DESCRIPTION OF THE INVENTION

Against this background, the invention is based on the object of improving such a valve with regard to the required installation space and number of individual parts and at the same time meeting the requirements.

This object is achieved by the valve described in patent claim 1.

Accordingly, this has a substantially closed chamber on a side of the valve element that is opposite a pressurizable inlet side of the valve element. The chamber is provided with at least one outlet throttle to a low-pressure side. Due to its arrangement on a side of the valve element that is opposite the pressurizable inlet side, the chamber essentially acts as a counterpressure chamber. In other words, the pressure prevailing in the chamber supports the pressing of the valve element against a counter element in order to improve the tightness. However, this additional contact pressure is advantageously only applied when it is required.

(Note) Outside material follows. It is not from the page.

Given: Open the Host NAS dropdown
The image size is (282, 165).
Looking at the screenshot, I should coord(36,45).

This essentially corresponds to a case in which the valve element on the inlet side is subjected to a comparatively high pressure, which must be counteracted as described. An unavoidable leakage between the valve element and the counter element is essentially used to build up pressure in the described chamber. As described, fluid flows into the chamber through this leakage and presses the valve element against the counter element. In this case, the inlet or inlet pressure is greater than the pressure prevailing in the chamber. However, in the described case of a comparatively high pressure on the inlet side, the latter reduces the pressure with which the valve must be pressed against the valve seat, i.e. the counter element, by suitable measures, such as springs or the like.

The pressure prevailing in the described chamber is greater than a pressure on a low-pressure side of the valve, for example at an outlet, and fluid in the chamber can flow to a low-pressure side via the described outlet throttle. The outlet throttle thus essentially regulates the pressure prevailing in the chamber. In particular, when there is a comparatively low pressure on the inlet side, this also applies to the pressure in the described chamber, so that in this case unnecessary additional contact pressure is not applied to the valve element, the friction when the valve element moves with respect to the counter element can be kept low, and a comparatively low torque has to be applied by the actuator to move the valve element.

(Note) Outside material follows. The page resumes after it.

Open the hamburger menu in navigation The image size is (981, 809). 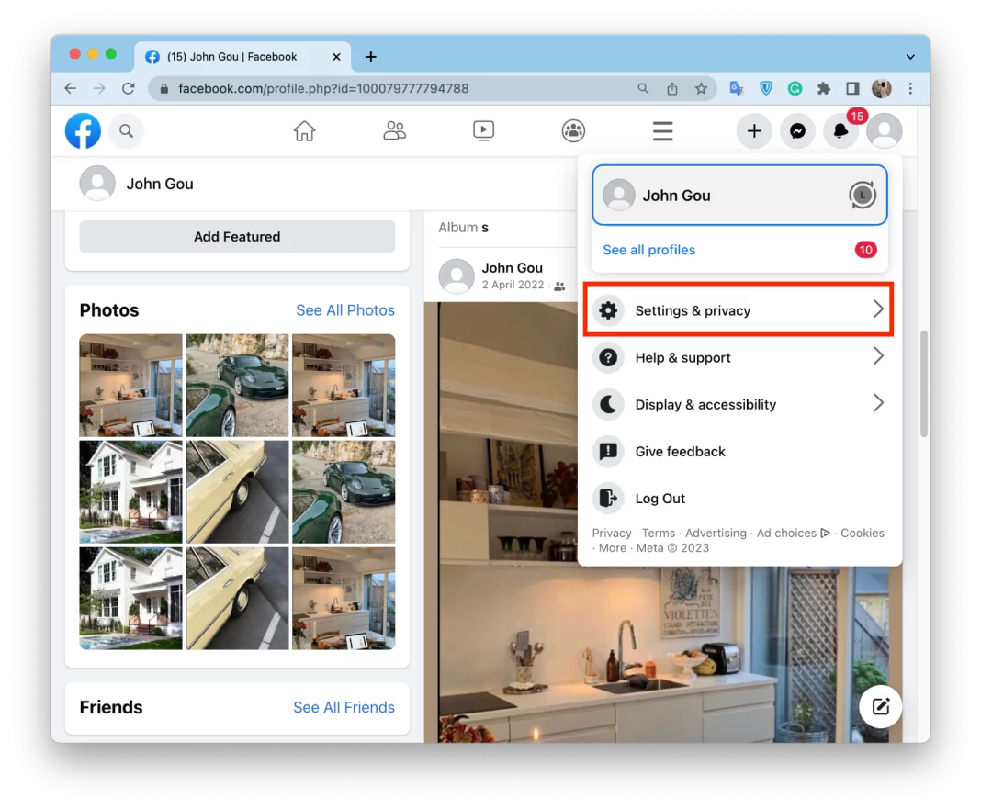coord(663,131)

In the case of a comparatively high pressure on the inlet side, an equilibrium is essentially established in the form of a control in that an opening between the valve and the counter element, which allows leakage, is reduced by the counter pressure built up in the chamber, and an essentially stable leakage flow is formed into the chamber and from there, through the outlet throttle to an outlet.

It should be mentioned that the valve according to the invention can be provided in a vehicle, in particular in a cooling circuit of a vehicle. In particular, the valve according to the invention can be provided in a cooling water circuit as well as in another coolant circuit. Furthermore, the chamber described can be implemented with comparatively little effort, since it essentially only requires the limitation by a housing and, advantageously, no moving or active parts need to be arranged in the chamber. Furthermore, the chamber does not increase the required installation space or only increases it insignificantly, and the outlet throttle can also be designed in a simple manner and without additional parts, as described in more detail below.

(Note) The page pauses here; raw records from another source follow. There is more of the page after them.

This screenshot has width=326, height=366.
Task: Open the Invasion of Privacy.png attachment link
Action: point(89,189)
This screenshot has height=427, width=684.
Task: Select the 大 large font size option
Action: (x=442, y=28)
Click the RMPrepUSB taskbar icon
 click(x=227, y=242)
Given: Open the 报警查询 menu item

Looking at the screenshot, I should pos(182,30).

Preferred embodiments of the invention are described in the further claims.

The actuator can advantageously be provided on the side of the chamber, so that in other words an outlet side of the valve is also preferably on the inlet side. This advantageously allows one side of the valve to be designed in an optimized manner with regard to the chamber and the connection to the actuator, while the opposite side has the necessary inlets and outlets.

A valve in which the valve element can be rotated about an axis that runs through the valve element is particularly easy to produce and is therefore preferred as a design. Such a valve element can be provided with the necessary cavities and/or openings in a simple manner, is preferably essentially disk-shaped and can accordingly be referred to as a puck.

The outlet throttle described can be efficiently formed in a housing surrounding the chamber and/or in a counter element of the valve element, for example a disk with which the valve element is in sealing contact.

Alternatively or additionally, it is conceivable to form the outlet throttle in the valve element itself.

Furthermore, the outlet throttle can be formed by simple means and efficiently as a notch or groove in one or more of the above-mentioned components.

Advantageously, the measure according to the invention enables the valve element in an initial state, ie when only the ambient pressure or the system pressure of a closed fluid circuit acts on it from all sides, to be in sealing contact with a counter element with a surface pressure of less than 0.2 N/mm ² .

The described design also advantageously allows a distance between the valve element and an actuator to be less than 30mm. The distance is measured between the section of the valve element closest to the actuator and the section of the actuator closest to the valve element. In particular, in the case of a rotary valve element, this allows a comparatively short actuator shaft, so that the torsion acting on it is reduced and the accuracy of the valve adjustment is improved.

It should be mentioned in addition that all patents in the German patent application filed on 29 December 2022 with the file number 10 2022 214 438 The features disclosed by the applicant with regard to the counter element are applicable within the scope of the present invention and are to be regarded as the subject matter of the present application.

BRIEF DESCRIPTION OF THE DRAWINGS

• 1 eine Schnittansicht wesentlicher Teile des erfindungsgemäßen Ventils,
• 2 bis 5 verschiedene Ausführungsformen des erfindungsgemäßen Ventils,
• 6 eine Draufsicht auf das erfindungsgemäße Ventil, und
• 7 ein Flowchart zur Darstellung der Wirkungsweise.

Preferred embodiments of the invention are explained in more detail below with reference to the drawings.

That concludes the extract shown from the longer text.